Menkominfo Budi Arie Setiadi mengatakan, sebagai pilar ke-4 demokrasi, pers nasional punya peran sentral dalam sejarah Indonesia. Demikian pula dengan PWI yang sejak kelahirannya 78 tahun yang lalu telah membawa misi suci, yakni ikut mempertahankan kemerdekaan RI.
Saat ini, tambah Budi Arie, dengan semangat mudanya pers nasional dihadapkan tantangan dan dituntut untuk segera menyesuaikan diri agar bisa menjawab tantangan disrupsi teknologi.
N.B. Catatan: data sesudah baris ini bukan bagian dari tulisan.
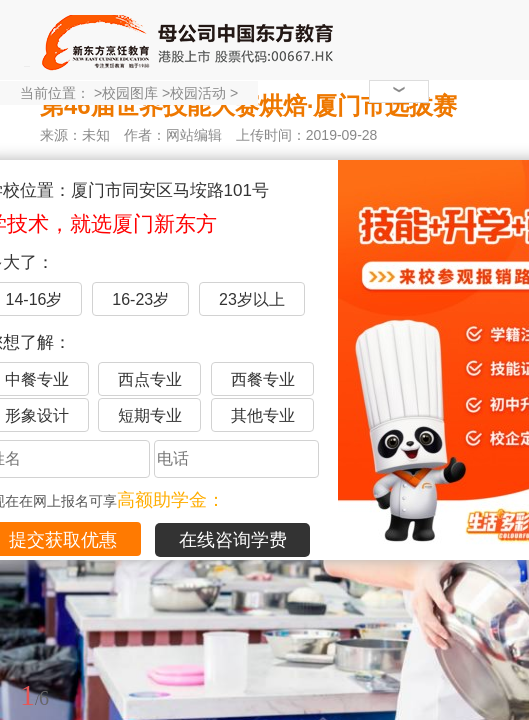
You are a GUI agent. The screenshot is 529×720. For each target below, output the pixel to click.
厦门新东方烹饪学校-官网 (190, 40)
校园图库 (130, 93)
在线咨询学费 (233, 540)
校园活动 (198, 93)
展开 (502, 603)
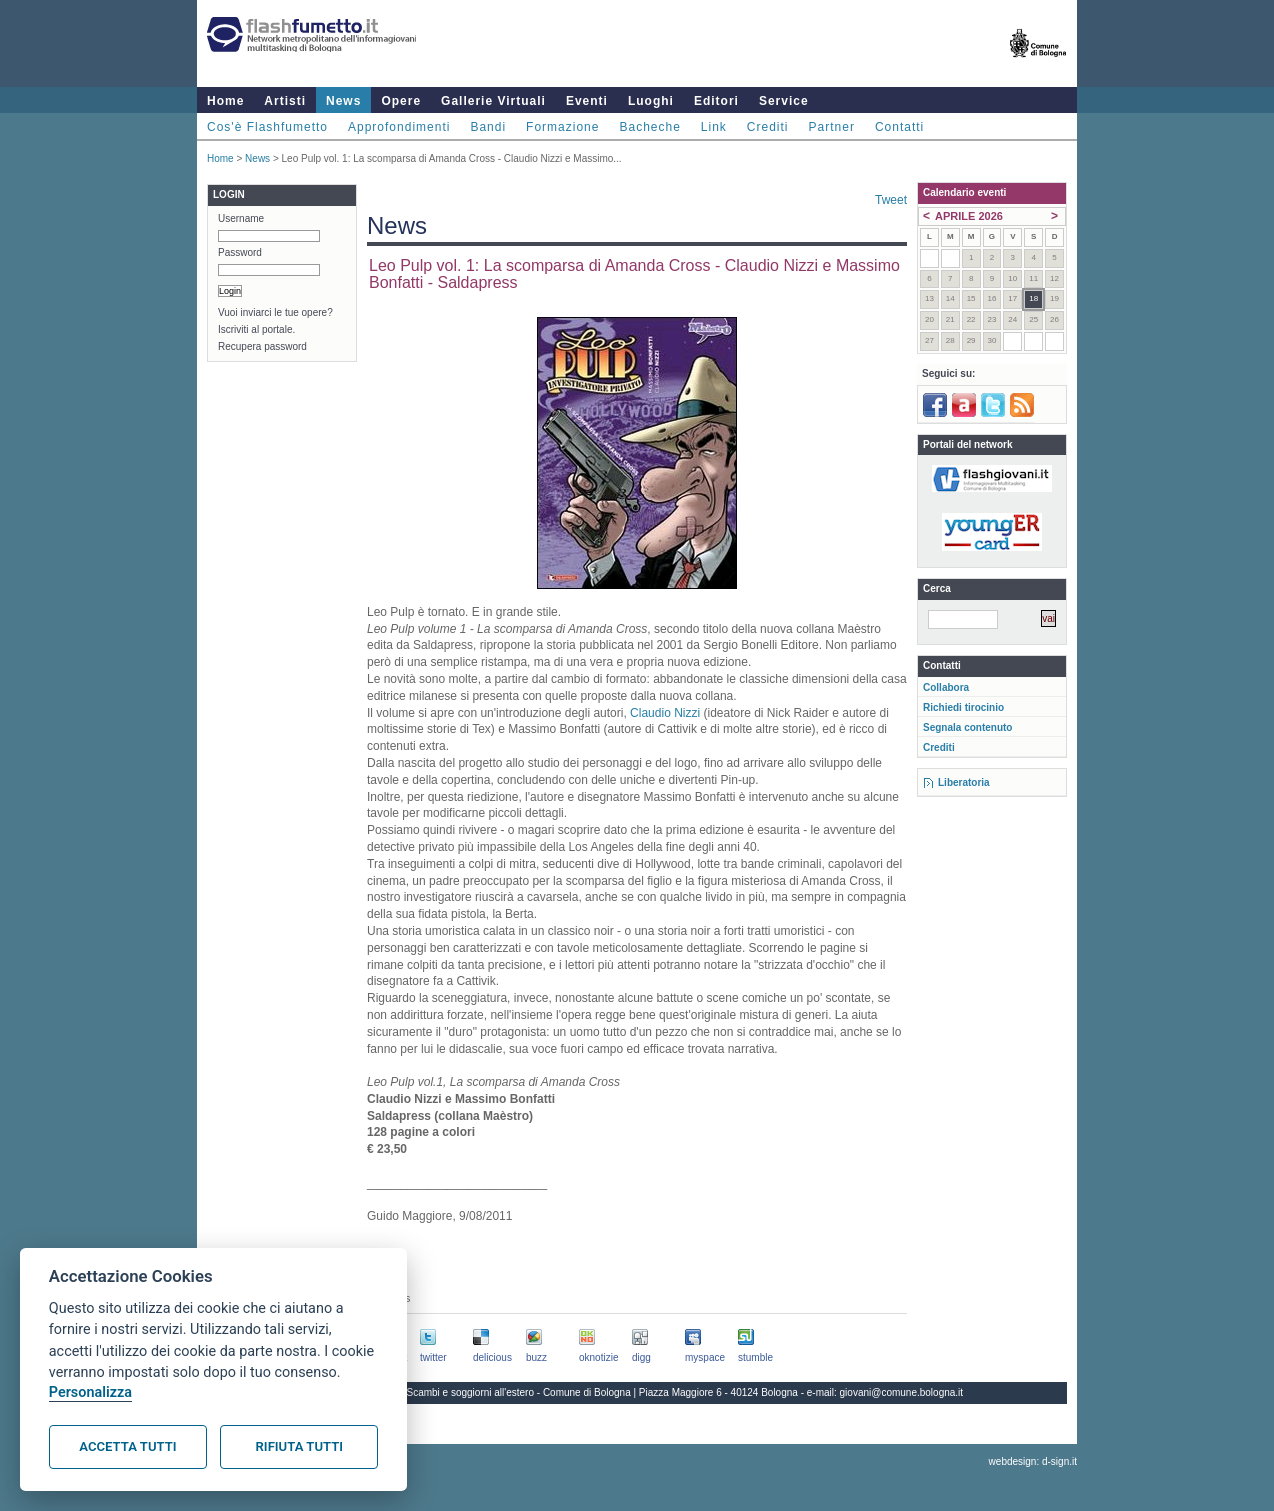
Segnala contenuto (967, 727)
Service (784, 101)
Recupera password (262, 346)
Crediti (768, 127)
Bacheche (649, 127)
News (343, 101)
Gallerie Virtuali (493, 101)
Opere (401, 101)
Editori (716, 101)
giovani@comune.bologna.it (902, 1392)
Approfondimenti (399, 127)
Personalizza (90, 1392)
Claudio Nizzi (665, 713)
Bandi (488, 127)
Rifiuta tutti (299, 1446)
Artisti (285, 101)
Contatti (899, 127)
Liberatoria (964, 782)
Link (714, 127)
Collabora (946, 687)
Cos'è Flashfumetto (267, 127)
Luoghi (651, 101)
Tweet (891, 200)
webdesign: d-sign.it (1033, 1461)
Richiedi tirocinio (963, 707)
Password (240, 252)
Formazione (562, 127)
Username (241, 218)
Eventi (587, 101)
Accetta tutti (127, 1446)
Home (225, 101)
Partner (832, 127)
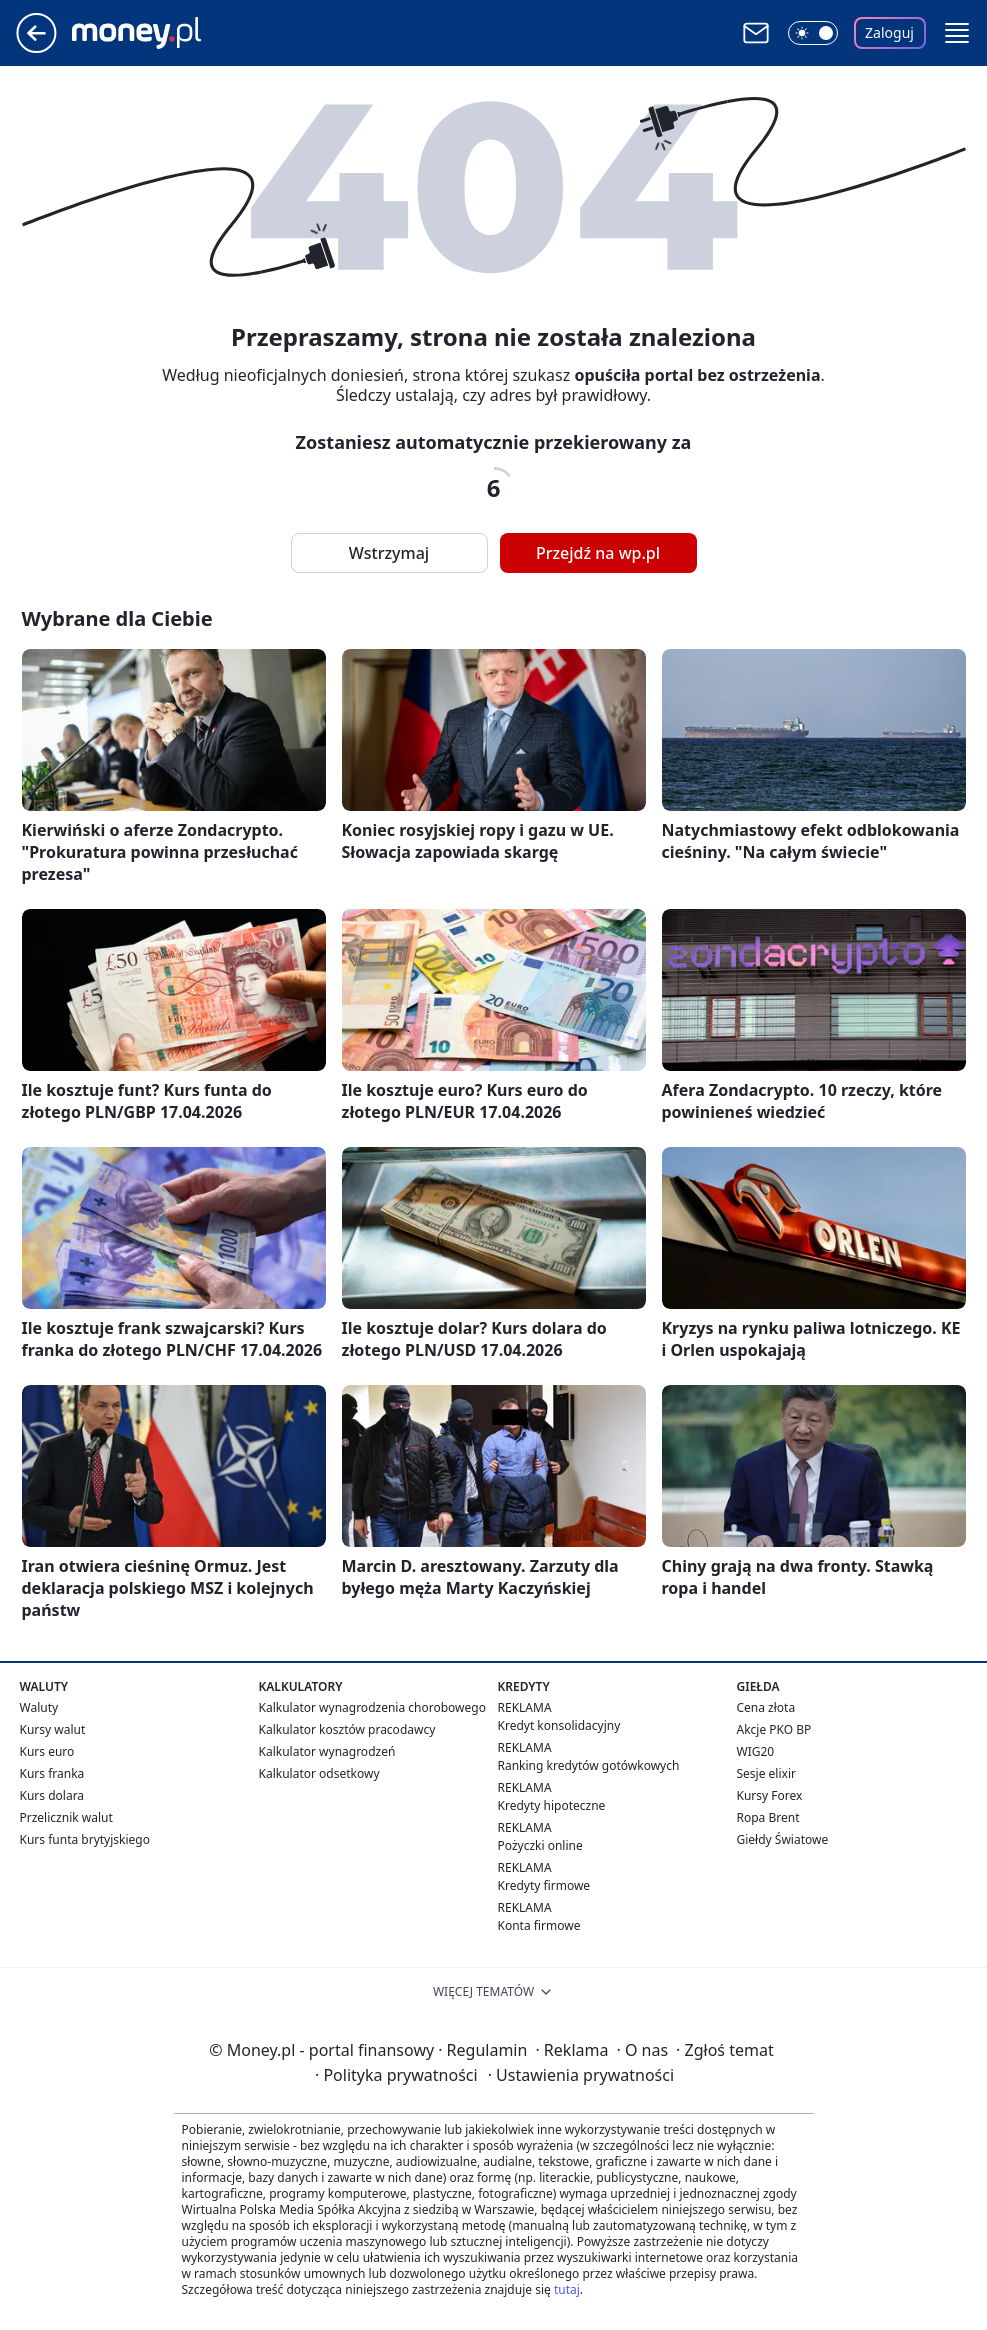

Dikatakan, pemerintah akan terus membantu keberlanjutan pers nasional dan meningkatkan profesionalisme wartawan dengan mengeluarkan regulasi yang diharapkan dapat membahagiakan insan pers.
“Dalam acara puncak HPN 2024 tanggal 20 Februari mendatang, mudah mudahan Presiden Jokowi akan membacakan Keppres tentang Publisher Right. Semoga dengan adanya regulasi tersebut insan pers akan berbahagia,” ujar Budi Arie.
Menkominfo Budi Arie Setiadi optimistis dengan adanya regulasi dapat membantu mewujudkan keberlanjutan karya jurnalistik dan kehidupan media yang berkualitas.
Acara HUT ke-78 PWI yang berlangsung sederhana itu juga dihadiri wartawan-wartawan senior PWI serta Ketua PWI se-Indonesia yang mengikuti secara daring. Tampak hadir perwakilan konstituen Dewan Pers seperti dari AJI, PFI, SPS, PRRSNI, ATVSI, AMSI dan sebagainya.